EA’s leadership is defending a wider push into Artificial Intelligence after internal complaints that the company’s tools were creating extra work and reducing efficiency. The debate has intensified following management’s announcement of an Artificial Intelligence pivot aimed at lowering operating costs, even though workers later indicated the company had already been pushing these systems internally well before the takeover.
At the Iicon gaming event in Las Vegas, Andrew Wilson said, “almost all, like 85%, of our quality assurance is done with some kind of machine learning or Artificial Intelligence-driven algorithm.” He also said EA’s QA hiring is at an all-time high. Wilson described the technology as “almost entirely augmentation,” rather than a replacement for staff, and said it is being used for routine verification work such as checking whether systems boot properly, shut down properly, or crash.

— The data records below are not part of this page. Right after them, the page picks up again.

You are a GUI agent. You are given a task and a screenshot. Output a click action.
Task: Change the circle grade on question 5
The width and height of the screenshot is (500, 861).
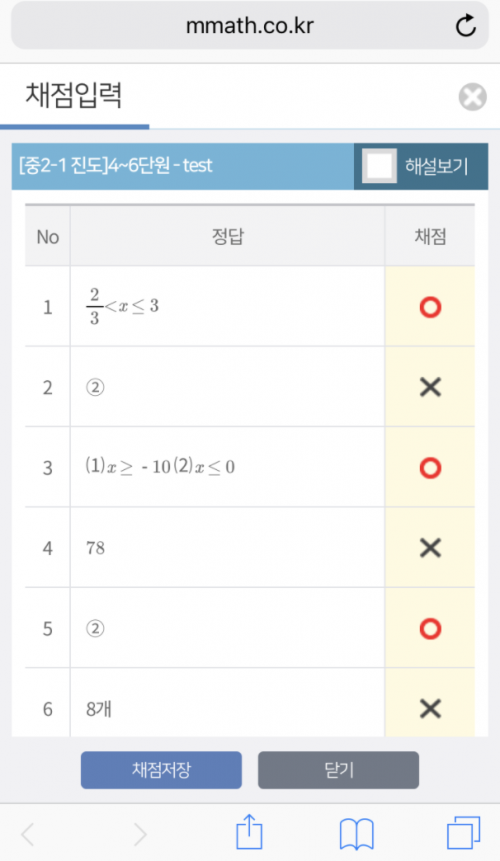pos(430,629)
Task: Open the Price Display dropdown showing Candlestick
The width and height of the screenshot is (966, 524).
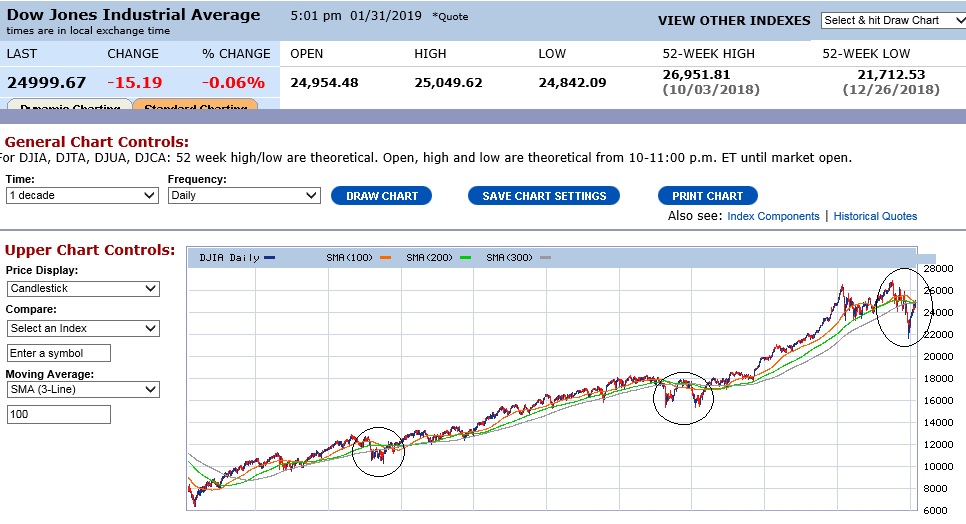Action: (82, 289)
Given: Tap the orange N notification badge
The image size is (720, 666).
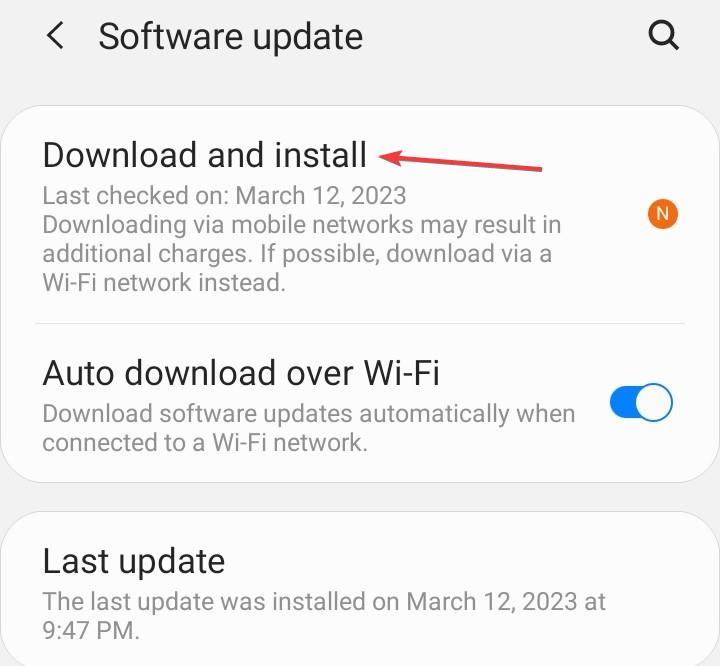Looking at the screenshot, I should [663, 214].
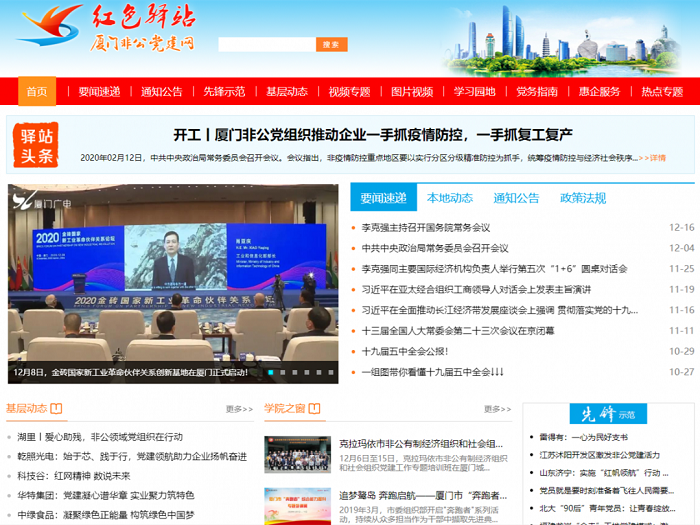The image size is (700, 525).
Task: Select the 通知公告 news tab
Action: tap(516, 198)
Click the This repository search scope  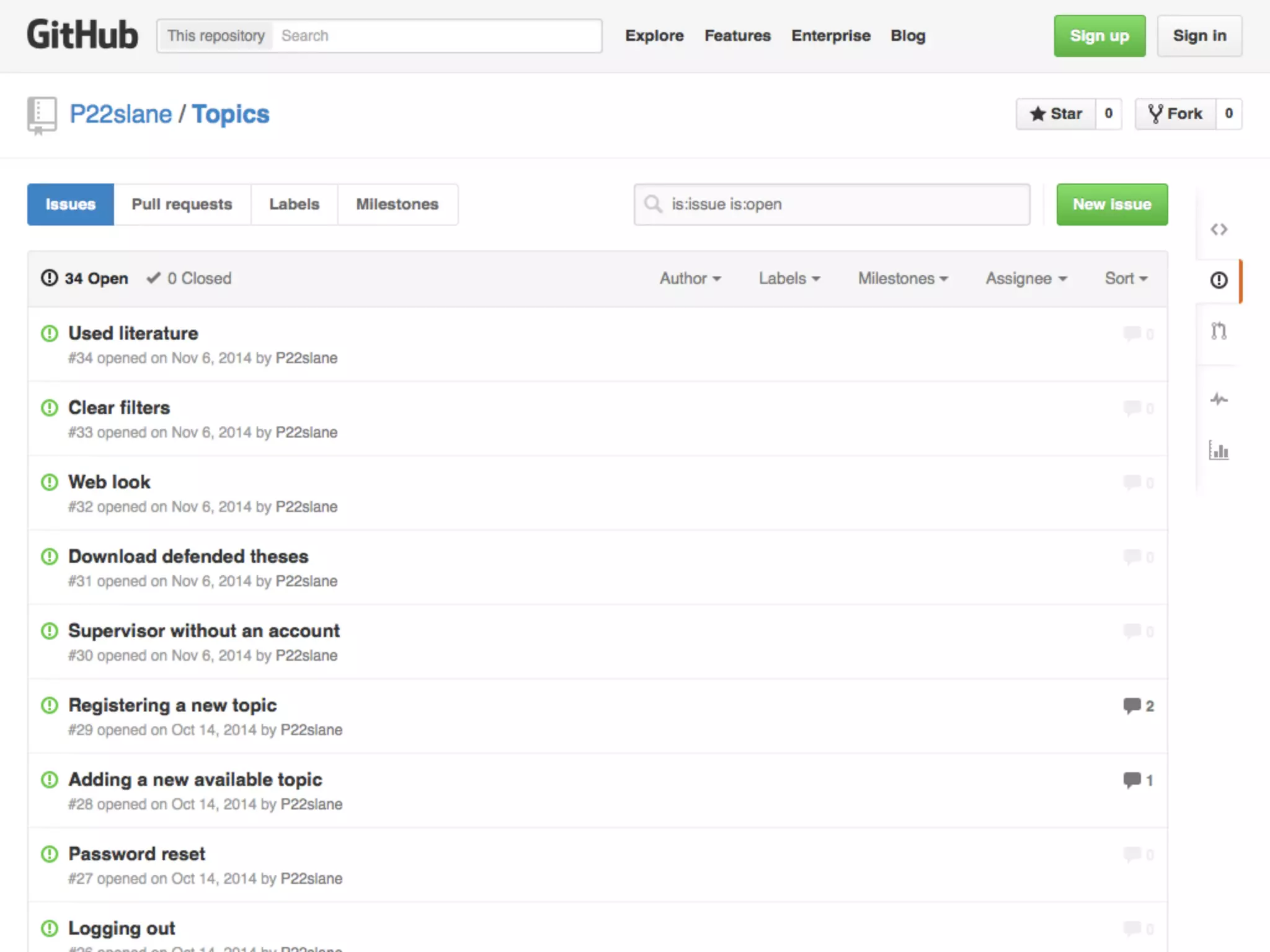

That defense stands in contrast to employee claims that EA’s Artificial Intelligence push was causing more harm than good and ultimately costing them time. The tension reflects a broader question inside the company over whether these tools are improving productivity in practice or adding friction to development workflows.
EA’s use of Artificial Intelligence also appears to extend beyond basic internal testing. There is evidence of Artificial Intelligence-generated assets in Battlefield, and the company has partnered with Stability Artificial Intelligence to develop generative Artificial Intelligence tools. Together, those moves suggest EA is positioning Artificial Intelligence not only as a back-end efficiency tool but also as part of its creative and production pipeline.